## Direction 1
In the listing below, write out the lines from the one containing "You are a GUI" through the end of the listing, swapping "screenshot" for "screen capture" and keeping everything else the same. Please omit the pictures from your answer.

===== Reading passage

The question is on en as highlighted in this passage from the 'Alissa's Journal' section of La porte étroite by André Gide.

« Tout ce que vous demanderez à mon père en mon nom… »
 Seigneur ! en votre nom je n’ose…
 Mais si je ne formule plus ma prière, en connaîtrez-vous moins pour cela le délirant souhait de mon cœur ?


What is the contribution of en to the meaning of the sentence?


If en were not there, I might have tried to understand the sentence to mean:

But if I no longer formulate my prayer, will you know (any the) less for that the delirious hope of my heart

where pour cela (for that) refers to the foregoing si-clause.

Alternatively, if en were there, but pour cela were gone this time, I might try to see in en a reference to the si-clause.

But with both en and pour cela there, I cannot be sure of the reference of either expression.

==========
===== Material supplied

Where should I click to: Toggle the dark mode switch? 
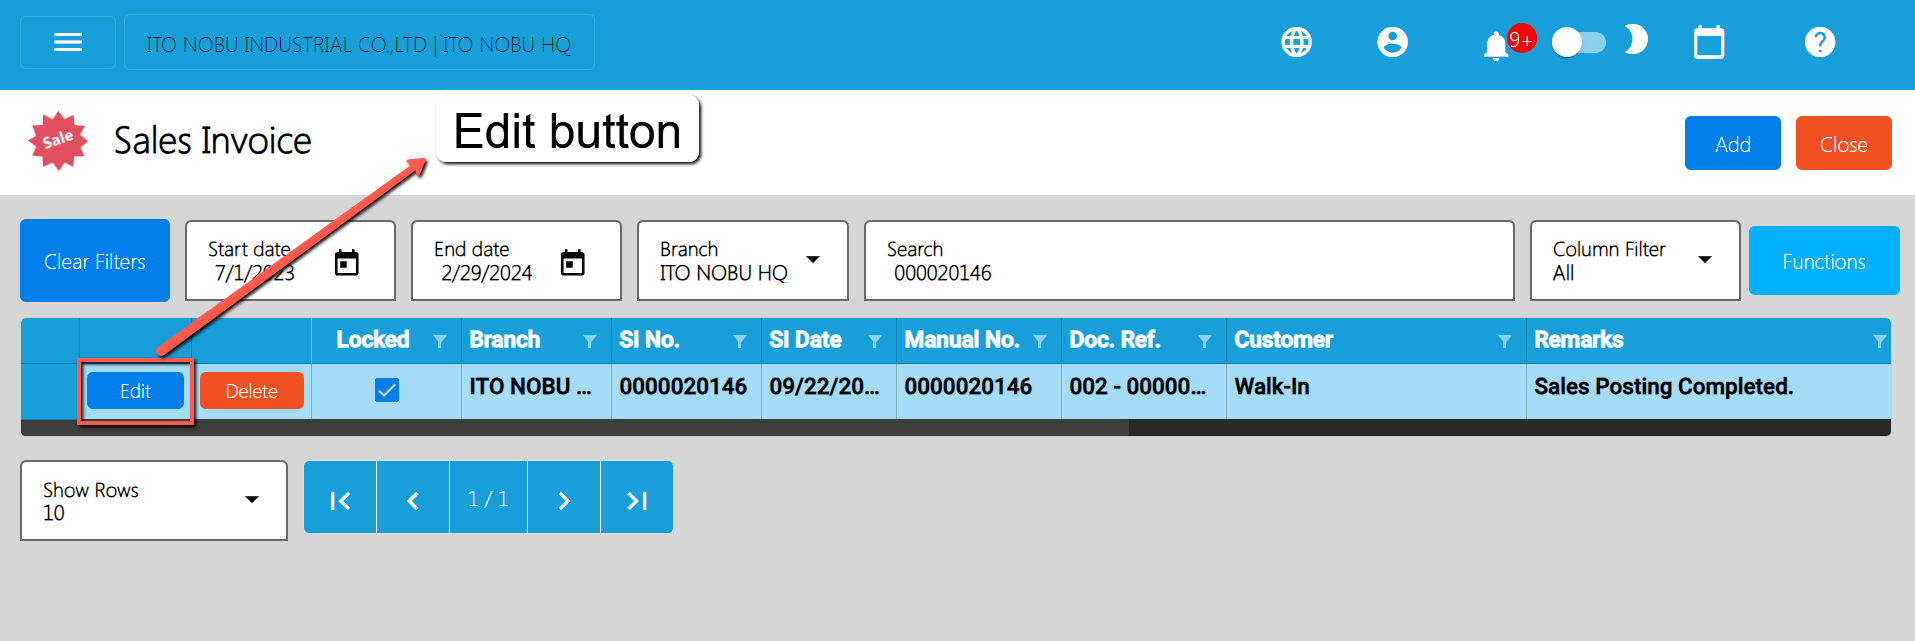pos(1579,42)
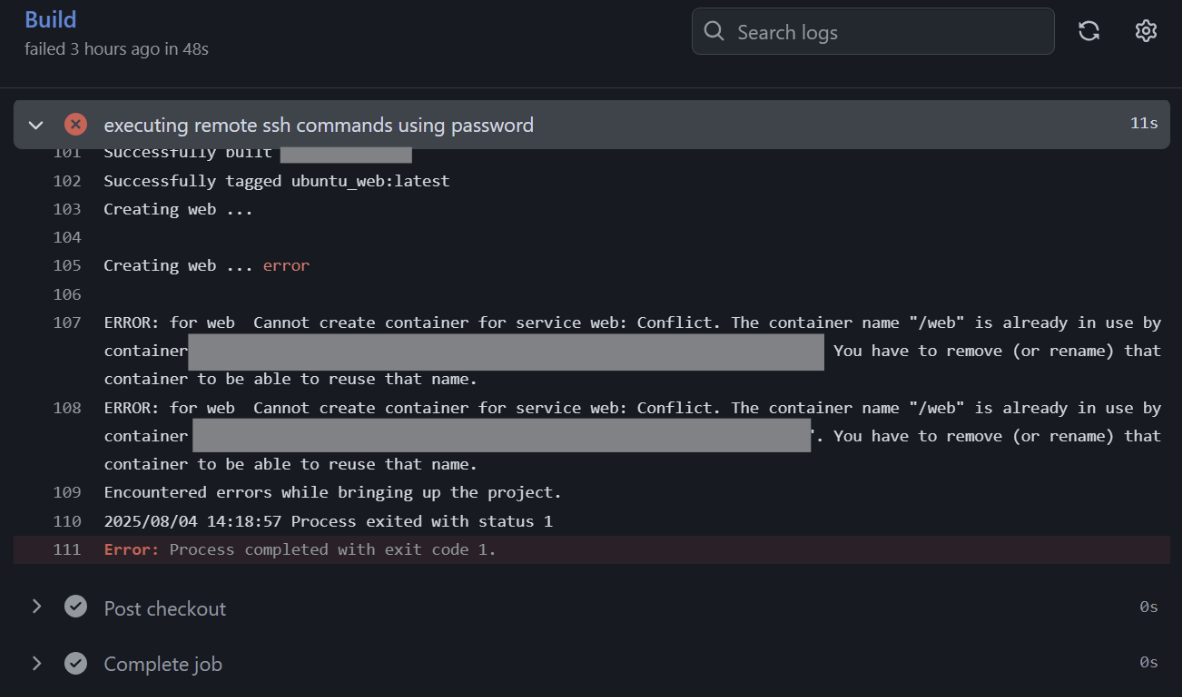1182x697 pixels.
Task: Open the Build job title link
Action: [50, 20]
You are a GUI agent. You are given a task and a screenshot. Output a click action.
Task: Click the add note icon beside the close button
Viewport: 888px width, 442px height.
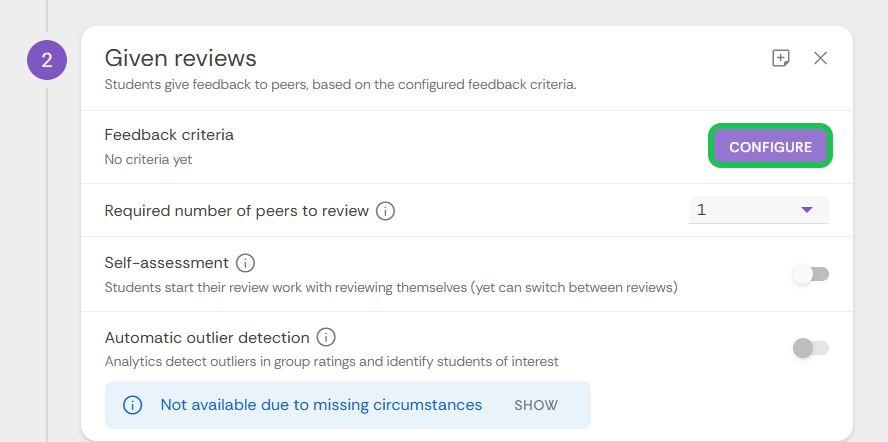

==========

## Direction 2
Above, in the question about en, transcribe the text from "The question is" to "of the sentence?".

## Written solution 1
You are a GUI agent. You are given a task and a screen capture. Output a click action.
Task: Click the add note icon beside the close button
Viewport: 888px width, 442px height.

## Written solution 2
The question is on en as highlighted in this passage from the 'Alissa's Journal' section of La porte étroite by André Gide.

« Tout ce que vous demanderez à mon père en mon nom… »
 Seigneur ! en votre nom je n’ose…
 Mais si je ne formule plus ma prière, en connaîtrez-vous moins pour cela le délirant souhait de mon cœur ?


What is the contribution of en to the meaning of the sentence?